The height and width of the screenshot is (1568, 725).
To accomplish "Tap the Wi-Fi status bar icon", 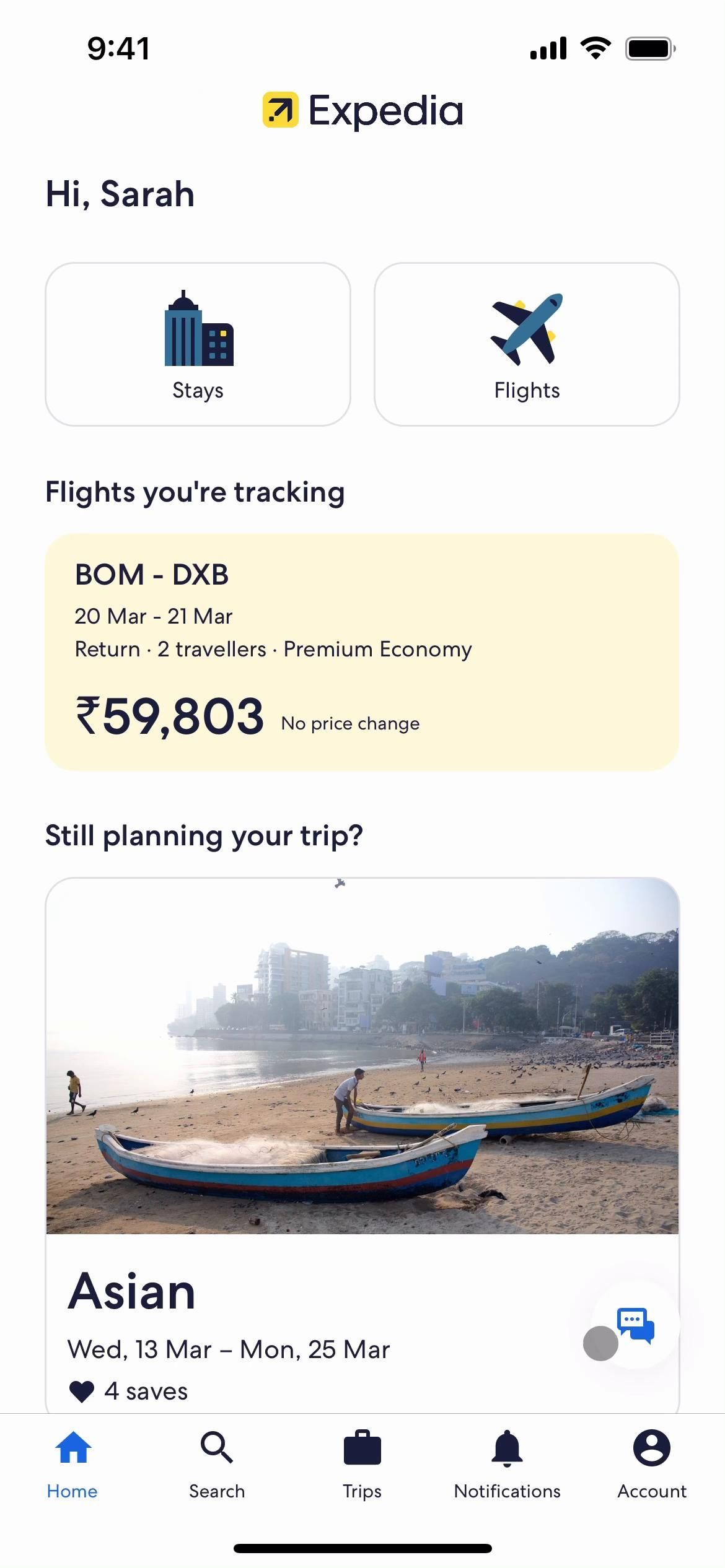I will [595, 48].
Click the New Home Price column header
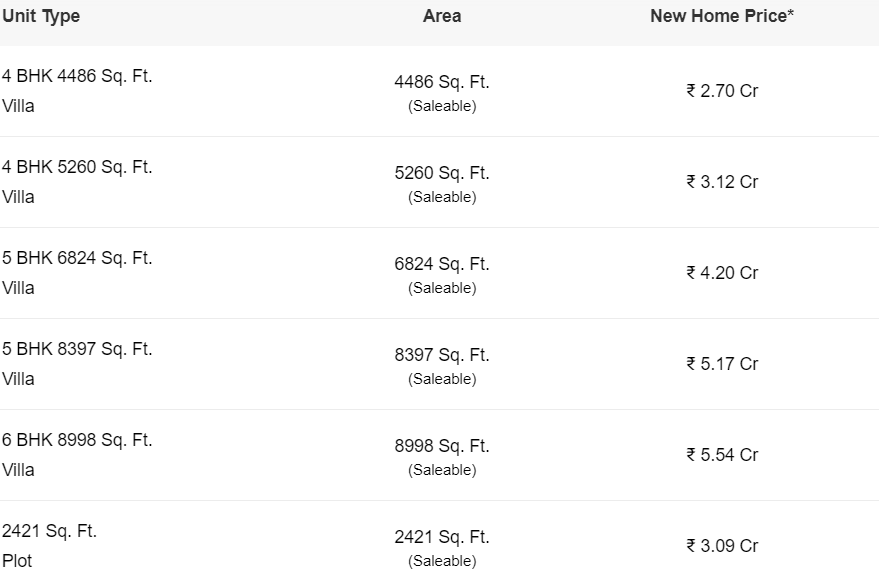Screen dimensions: 879x588 coord(721,16)
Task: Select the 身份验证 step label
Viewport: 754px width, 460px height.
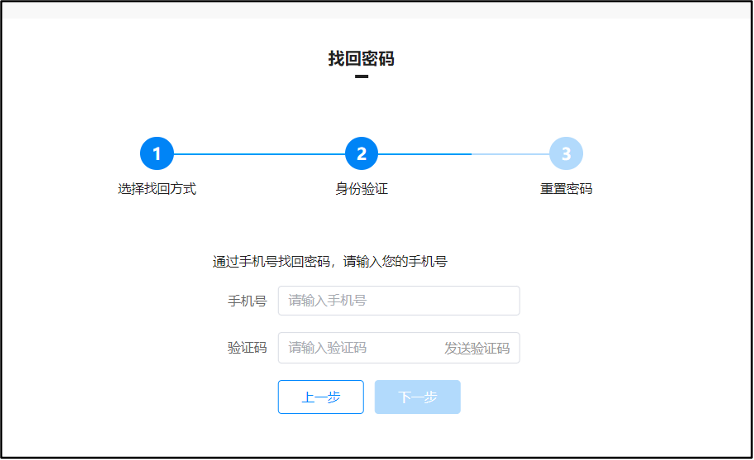Action: click(x=361, y=188)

● **TASK OBJECTIVE**
Extract every line of the data above that contains the string "height".

● **RESULT FOR THIS TASK**
The height and width of the screenshot is (1568, 725).
Viewport: 754px width, 460px height.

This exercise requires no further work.